Of course, even the best-laid plans can be waylaid by unforeseen consequences, which is likely what happened to Amazon. I don't believe the company would have designed in such a catastrophic failure point on purpose.
What are the options? Stay out of cloud computing? Maybe. Cloud computing, with its automated management plane, is still young. A lot of smart thinking has taken place in the operations and management of big, automated computing services, but there is more to come. Cloud computing is still cutting edge and needs maturity. Of course, I get a chuckle from the idea that cloud availability issues can be solved by using multiple cloud providers via an automated method.

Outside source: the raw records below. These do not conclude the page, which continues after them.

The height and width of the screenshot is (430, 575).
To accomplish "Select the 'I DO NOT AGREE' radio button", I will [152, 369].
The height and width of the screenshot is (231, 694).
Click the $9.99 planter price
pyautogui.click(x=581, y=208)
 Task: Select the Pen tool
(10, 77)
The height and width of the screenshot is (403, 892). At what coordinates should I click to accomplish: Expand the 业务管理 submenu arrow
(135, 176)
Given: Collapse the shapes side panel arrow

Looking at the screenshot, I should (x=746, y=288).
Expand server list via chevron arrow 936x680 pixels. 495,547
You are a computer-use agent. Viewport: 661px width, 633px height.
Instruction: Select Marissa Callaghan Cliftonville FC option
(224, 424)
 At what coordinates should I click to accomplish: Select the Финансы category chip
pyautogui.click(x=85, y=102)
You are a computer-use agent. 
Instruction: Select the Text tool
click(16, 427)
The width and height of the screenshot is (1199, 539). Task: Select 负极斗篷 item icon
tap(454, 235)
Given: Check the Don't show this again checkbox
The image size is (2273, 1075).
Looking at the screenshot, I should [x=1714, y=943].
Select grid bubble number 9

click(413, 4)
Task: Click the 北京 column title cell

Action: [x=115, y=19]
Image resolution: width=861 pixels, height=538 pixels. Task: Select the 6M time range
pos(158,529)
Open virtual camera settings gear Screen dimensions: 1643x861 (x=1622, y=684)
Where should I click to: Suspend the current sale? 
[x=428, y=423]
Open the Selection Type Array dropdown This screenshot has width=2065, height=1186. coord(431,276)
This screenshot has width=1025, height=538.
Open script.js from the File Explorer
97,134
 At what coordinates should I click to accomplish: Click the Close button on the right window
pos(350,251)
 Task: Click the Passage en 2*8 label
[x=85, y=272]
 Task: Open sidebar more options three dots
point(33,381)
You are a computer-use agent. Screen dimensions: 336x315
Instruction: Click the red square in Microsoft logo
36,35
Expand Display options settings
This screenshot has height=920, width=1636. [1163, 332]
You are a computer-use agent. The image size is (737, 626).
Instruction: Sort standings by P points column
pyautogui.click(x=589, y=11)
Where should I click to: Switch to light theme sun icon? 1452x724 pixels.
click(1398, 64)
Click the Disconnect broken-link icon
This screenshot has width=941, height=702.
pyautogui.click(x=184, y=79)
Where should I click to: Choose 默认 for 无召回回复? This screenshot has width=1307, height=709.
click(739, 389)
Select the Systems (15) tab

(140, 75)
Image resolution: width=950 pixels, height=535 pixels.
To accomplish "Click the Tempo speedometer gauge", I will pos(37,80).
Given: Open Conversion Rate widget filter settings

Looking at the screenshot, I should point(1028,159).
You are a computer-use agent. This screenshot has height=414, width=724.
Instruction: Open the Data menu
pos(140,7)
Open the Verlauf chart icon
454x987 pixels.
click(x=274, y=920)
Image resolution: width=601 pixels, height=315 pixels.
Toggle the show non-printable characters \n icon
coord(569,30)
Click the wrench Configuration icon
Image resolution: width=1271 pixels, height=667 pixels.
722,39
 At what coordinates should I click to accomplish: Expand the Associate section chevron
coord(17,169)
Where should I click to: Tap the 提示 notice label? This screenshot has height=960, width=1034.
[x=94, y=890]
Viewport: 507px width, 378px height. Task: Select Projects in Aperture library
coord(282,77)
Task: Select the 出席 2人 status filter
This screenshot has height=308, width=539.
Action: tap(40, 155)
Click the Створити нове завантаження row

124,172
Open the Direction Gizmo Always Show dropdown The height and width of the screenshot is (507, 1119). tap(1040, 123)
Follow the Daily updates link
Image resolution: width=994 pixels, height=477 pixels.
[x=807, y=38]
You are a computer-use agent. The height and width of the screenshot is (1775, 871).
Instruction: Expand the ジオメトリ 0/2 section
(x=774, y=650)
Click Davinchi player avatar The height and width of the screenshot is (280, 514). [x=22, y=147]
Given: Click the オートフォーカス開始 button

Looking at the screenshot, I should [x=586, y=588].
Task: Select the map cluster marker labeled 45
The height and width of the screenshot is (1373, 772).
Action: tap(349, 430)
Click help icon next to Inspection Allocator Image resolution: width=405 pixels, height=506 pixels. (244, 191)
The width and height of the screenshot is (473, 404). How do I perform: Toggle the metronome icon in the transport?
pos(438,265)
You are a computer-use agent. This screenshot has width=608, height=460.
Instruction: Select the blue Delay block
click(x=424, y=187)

While I haven't given that idea a great deal of thought, I'd need to see some serious proof points to start to believe it. Adding more clouds doesn't necessarily mean additive availability. Building a computing system with products that are reliant on each other and offer five nines reliability actually reduces the statistical uptime because the reliability is multiplicative, not additive. Adding more clouds won't magically make your services more reliable. What you need to do, if you are planning on using cloud services, is to examine the applications you want to put in the cloud and consider how they can be redesigned for resilience. Your application--as a system that includes hardware, software, services, etc.--has to be designed to recover from failure. As George Reese, CTO of Enstratus, said on Twitter, "When you put the responsibility for availability on software, your hardware options increase and your costs go down. And, ultimately, you get greater availability."